--- What you will do ---
Could you retype exactly the line containing "Click Rental 3-Month" and every line after it in the data below, leaving out the pictures?

--- Input material ---
%%

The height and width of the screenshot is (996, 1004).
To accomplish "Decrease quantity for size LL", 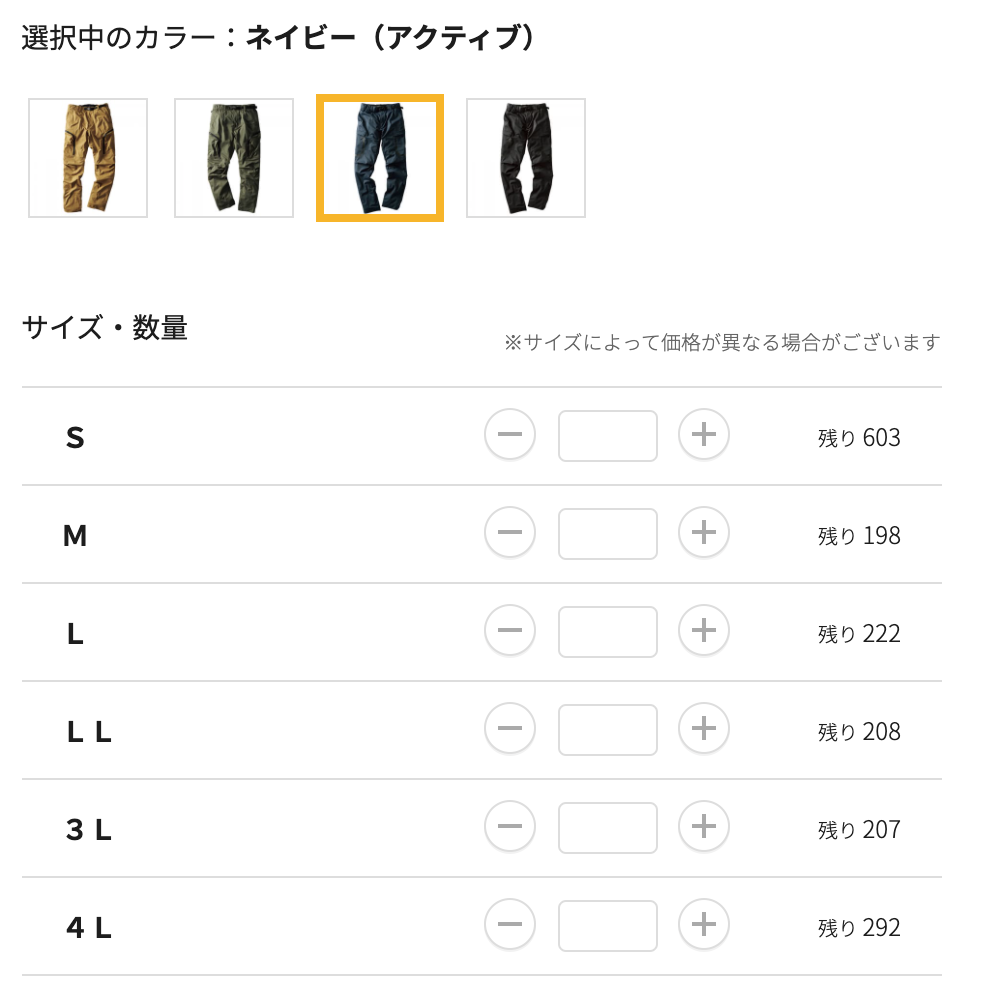I will click(510, 729).
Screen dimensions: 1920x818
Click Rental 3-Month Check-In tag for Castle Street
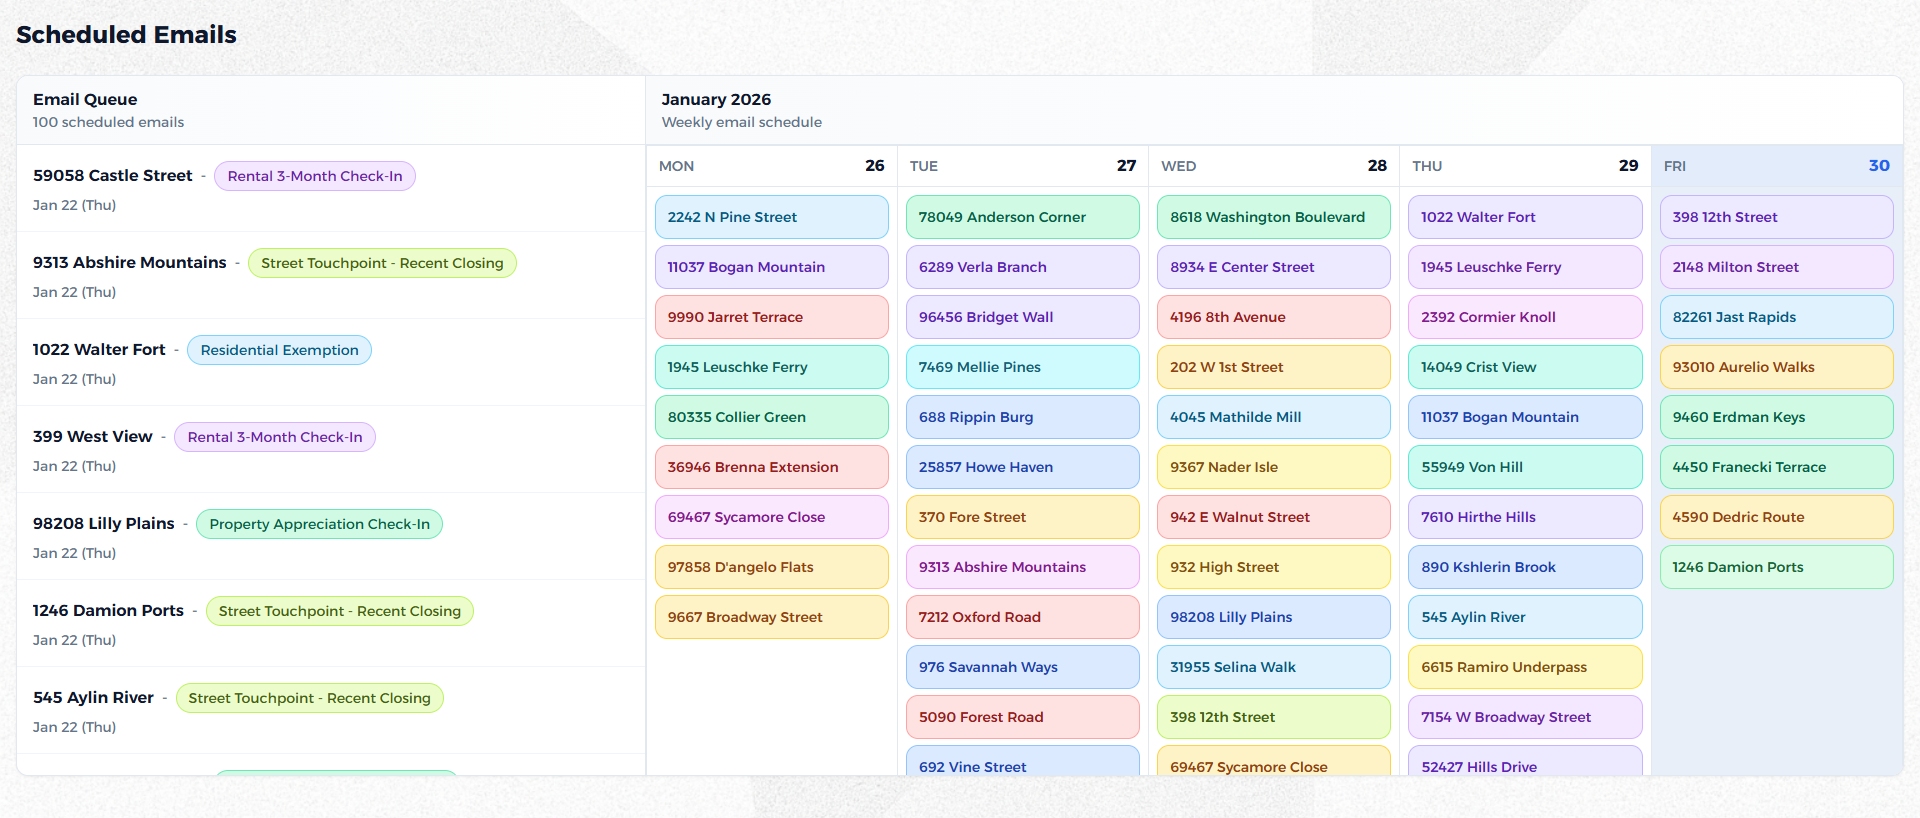(315, 176)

%%

--- Response to this exercise ---
Click Rental 3-Month Check-In tag for Castle Street
(315, 176)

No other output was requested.